* _Document segment_:
▼

Italian artist (born 1989)

Emilio Vavarella (born 1989) is an Italian artist and researcher based in Cambridge, Massachusetts. Vavarella is best known for his 2012 work The Google Trilogy, which received attention for its early contribution to new media art and post internet art.

==Education==
Emilio Vavarella received a BA in Fine Art, Visual, Cultural and Media Studies from the University of Bologna in Italy in 2011. He received an MFA in Visual Arts from Iuav University of Venice.

==Career==
Emilio Vavarella's first major work came to prominence in 2013 with The Google Trilogy, a three-part series documenting artistic errors in Google Maps.

From 2013 to 2016, Vavarella worked on the Harvestworks TEAM Lab in Digital Media Production in New York City. He served as an expert advisor to the MAXXI Museum in Rome and for Sony Computer Science Laboratory in Paris in 2021, both as part of a European Commission-led initiative to support work at the intersection of science, technology, and art. In 2021, Vavarella was artist-in-residence at University of Milan as part of a project funded by the European Research Council.

In 2023, Emilio Vavarella served as advisor of the Italian pavilion of the Venice Biennale in the 18th International Architecture Exhibition, curated by Lesley Lokko.

▲

* _Exercise tasks_:
• a. From the Emilio Vavarella biography, copy the part that opens with the words containing "In 2023, Emilio" and closes with "by Lesley Lokko.".
• b. According to the Emilio Vavarella biography, why did The Google Trilogy receive attention?

* _Extracted material_:
▼

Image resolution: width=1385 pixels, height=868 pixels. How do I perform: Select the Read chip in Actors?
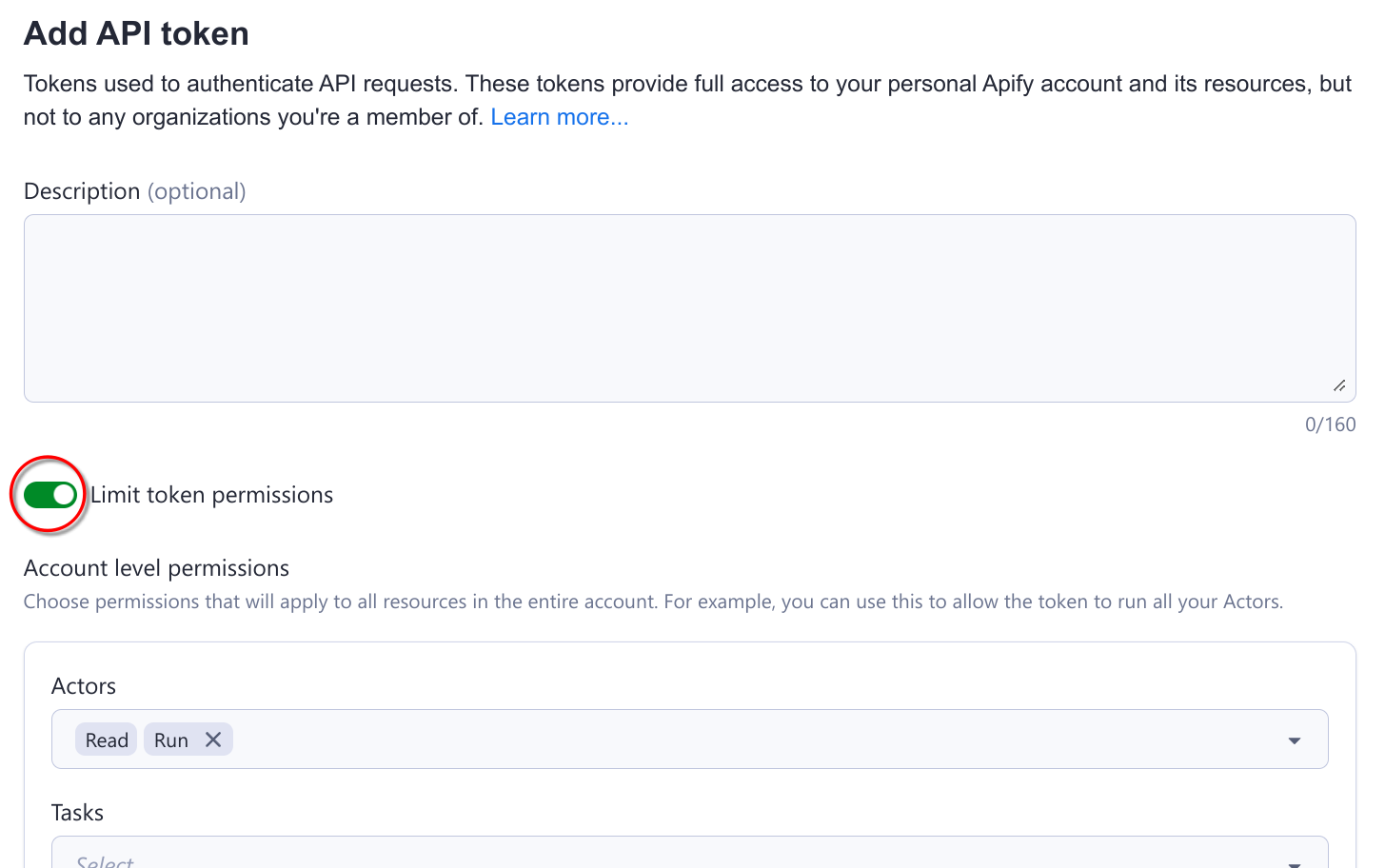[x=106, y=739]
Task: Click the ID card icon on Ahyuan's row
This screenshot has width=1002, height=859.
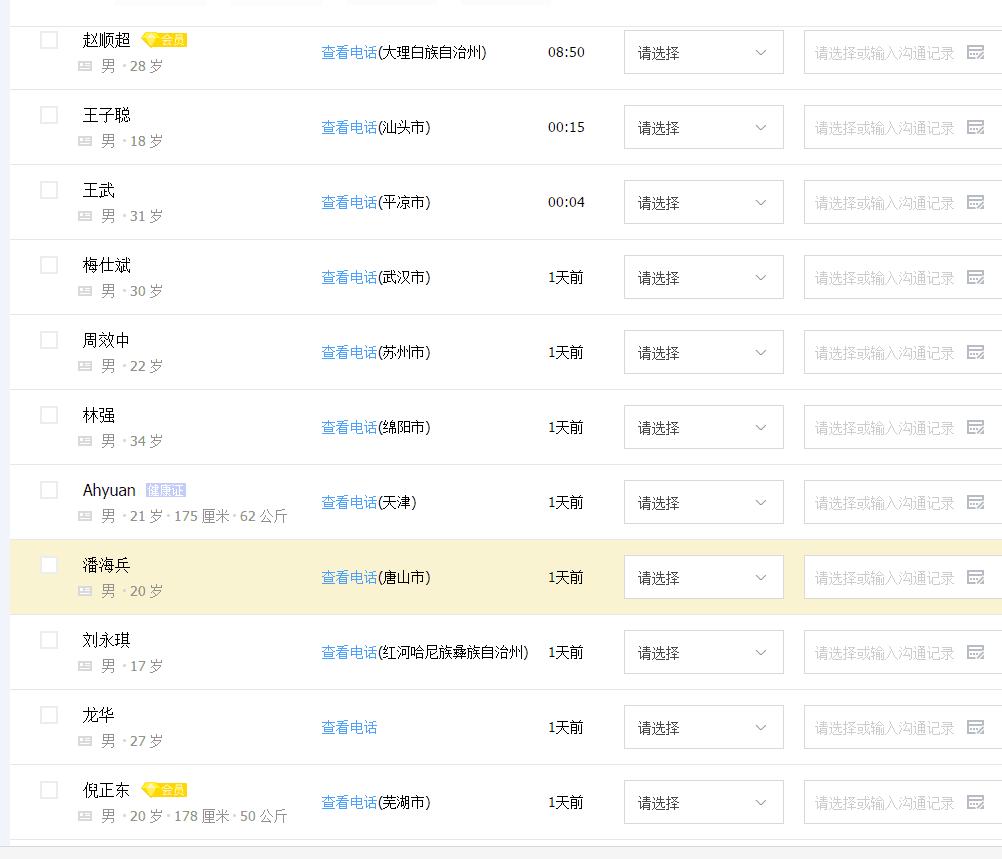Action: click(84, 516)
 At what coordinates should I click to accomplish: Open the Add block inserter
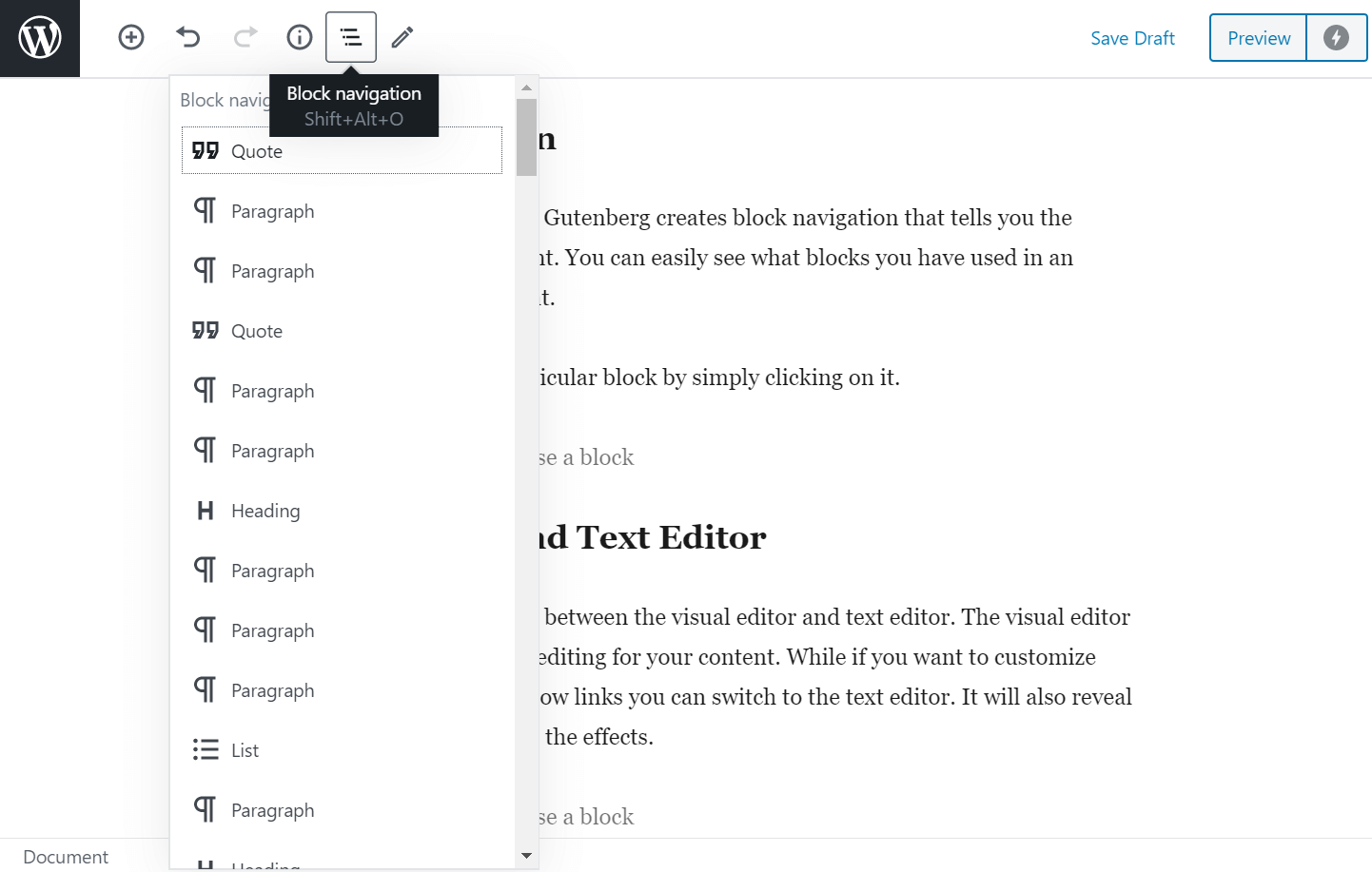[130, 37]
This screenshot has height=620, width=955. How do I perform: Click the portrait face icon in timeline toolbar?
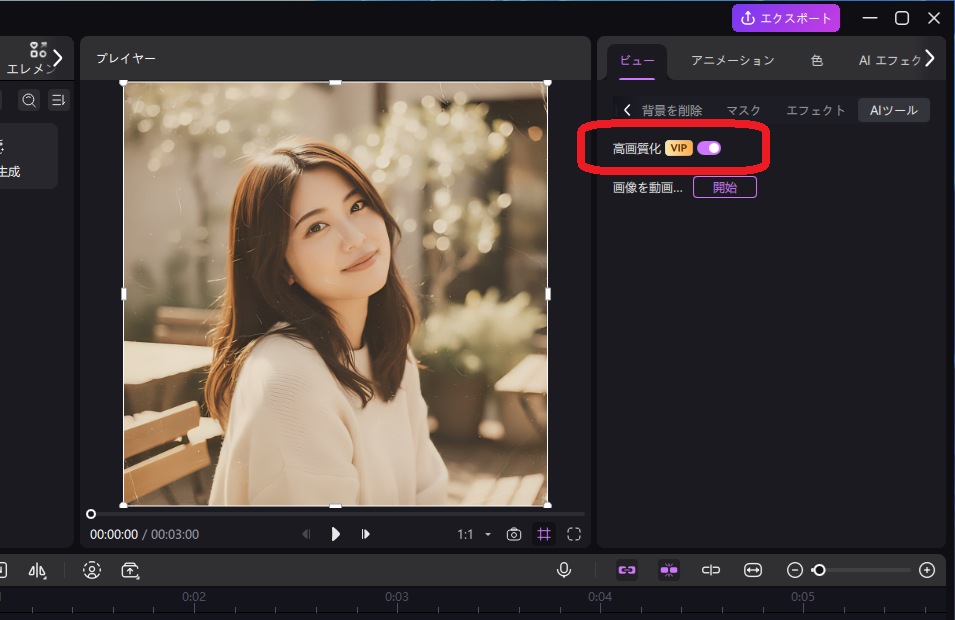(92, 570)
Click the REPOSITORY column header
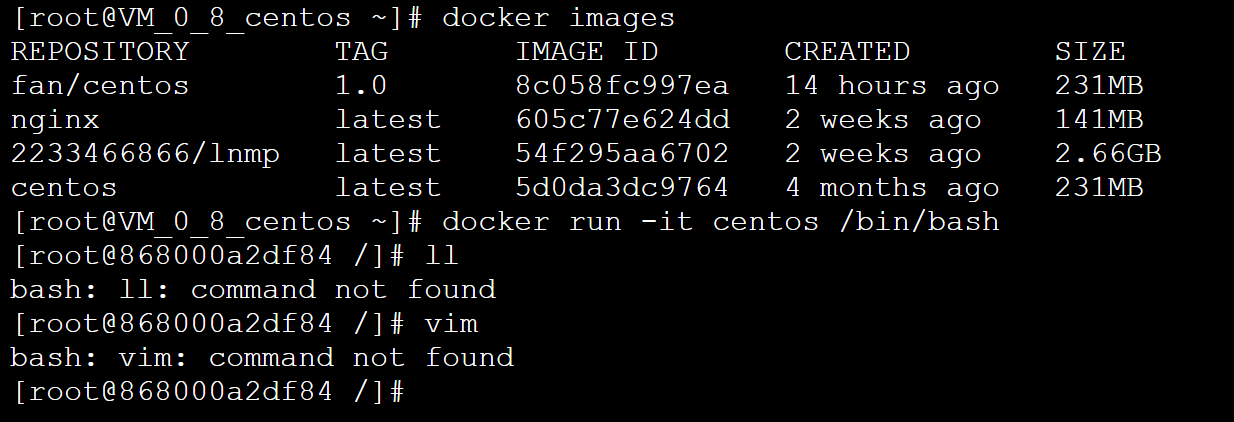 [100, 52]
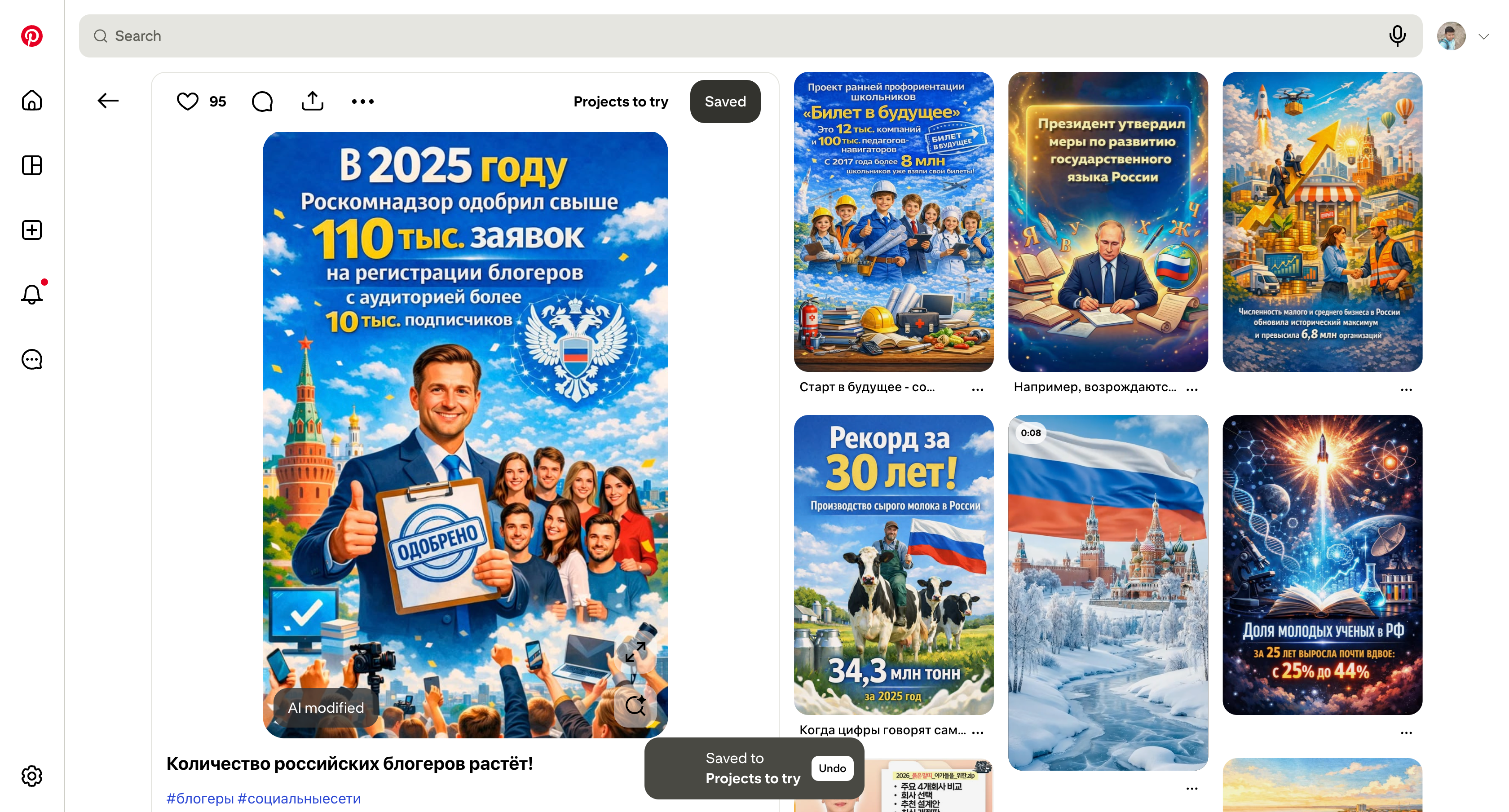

▲

* _Task-by-task results_:
• a.
In 2023, Emilio Vavarella served as advisor of the Italian pavilion of the Venice Biennale in the 18th International Architecture Exhibition, curated by Lesley Lokko.

• b. The Google Trilogy received attention for its early contribution to new media art and post internet art.